Requisitions are questions that purchasers are entitled to ask vendors about the business and the vendor’s title to operate and sell the business. You can ask your contract lawyer for a list of requisitions that you can send to the vendor to make this process easier. Examples of requisitions include:
- Is the vendor the sole and absolute owner of the business?
- Does the vendor have any arrangements with third parties including distribution agreements?
- Is there outstanding rent, outstanding notice, or any unresolved issue or dispute with the owner of the premises in relation to the premises?
(4) Enquire into the lease
Most businesses are operated on premises that are under a lease. If you are purchasing a business with the intention to operate it on the current premises, then you should make some enquiries as to the nature of the existing lease and how you can have this lease assigned to you after the purchase of the business.

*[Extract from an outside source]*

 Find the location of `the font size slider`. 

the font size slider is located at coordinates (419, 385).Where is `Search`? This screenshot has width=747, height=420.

Generally, a Transfer of Lease form from the Land and Property Information (LPI) can be filled out and provided to the current landlord of the premises. It is vital that the landlord provides his or her consent to you operating the business on the leased premises. If you run the business on these premises without the consent of the landlord or after the landlord has denied consent then you may be held in breach of contract.

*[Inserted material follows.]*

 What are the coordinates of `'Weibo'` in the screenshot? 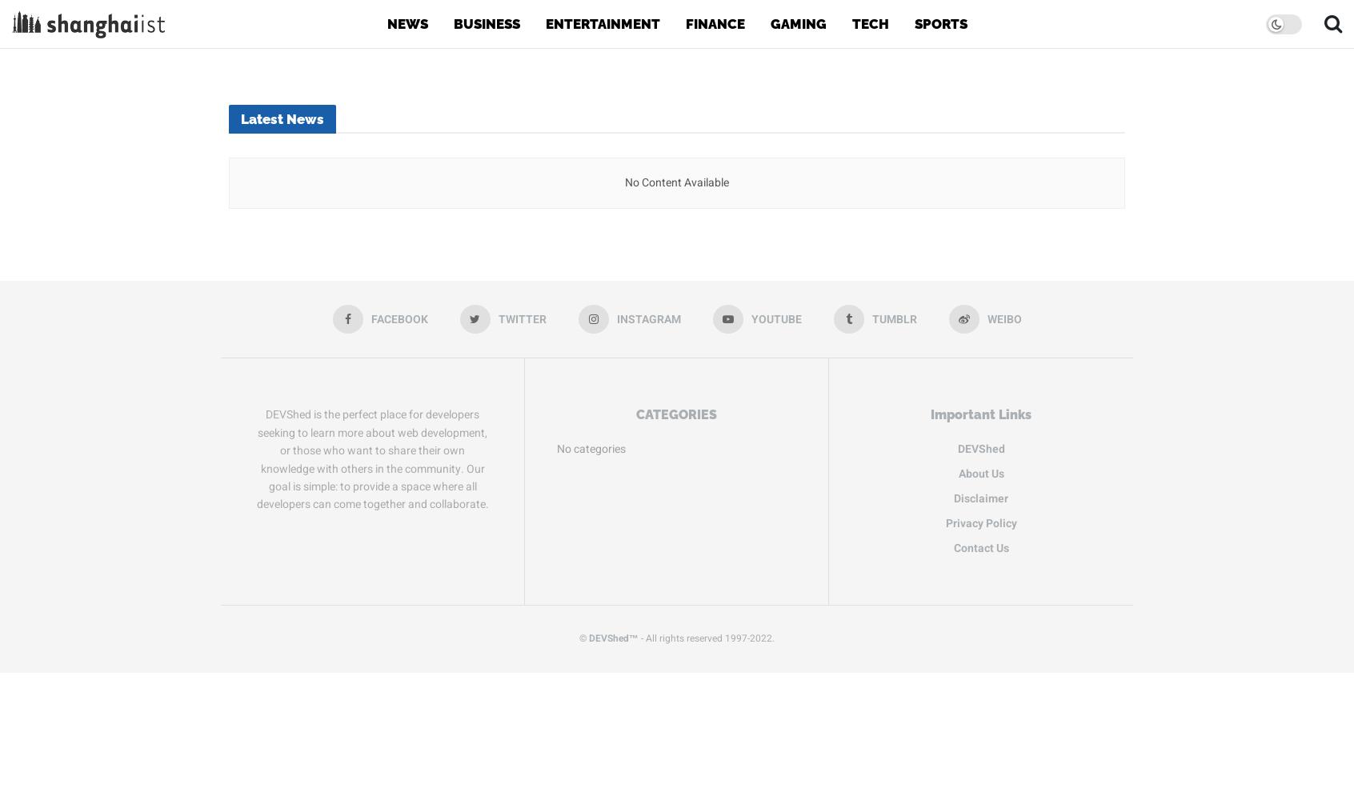 It's located at (1004, 319).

It is also a good idea to review the existing terms of the lease to find out what terms and conditions you will be bound by after purchasing the business. You could ask your contract lawyer to review the lease and ensure that the lease provides for you to operate the business on the premises in the way that you require.
(5) Get legal advice
Most importantly, during the purchase of a business it could be in your best interests to get legal advice from a lawyer. As stated earlier, purchasing a business can be quite tricky and it useful to get things done correctly during the purchasing process to prevent any concerns or disputes down the track.
Contract lawyers will have in-depth theoretical knowledge on the process of purchasing a business and they will also have practical experience in conducting and settling such purchases. Such knowledge and experience will be useful to you during this process so that the purchase of the business can be carried out quickly and with minimal hassles.
These five tips provide a general guideline regarding what you should look out for when reviewing your purchase of a business. There may be additional factors that you will have to consider depending on the nature of the business and the terms of the contract that you will be bound by. If you are in doubt, you should speak to a contract lawyer and get some legal advice to put you on the right track as soon as possible.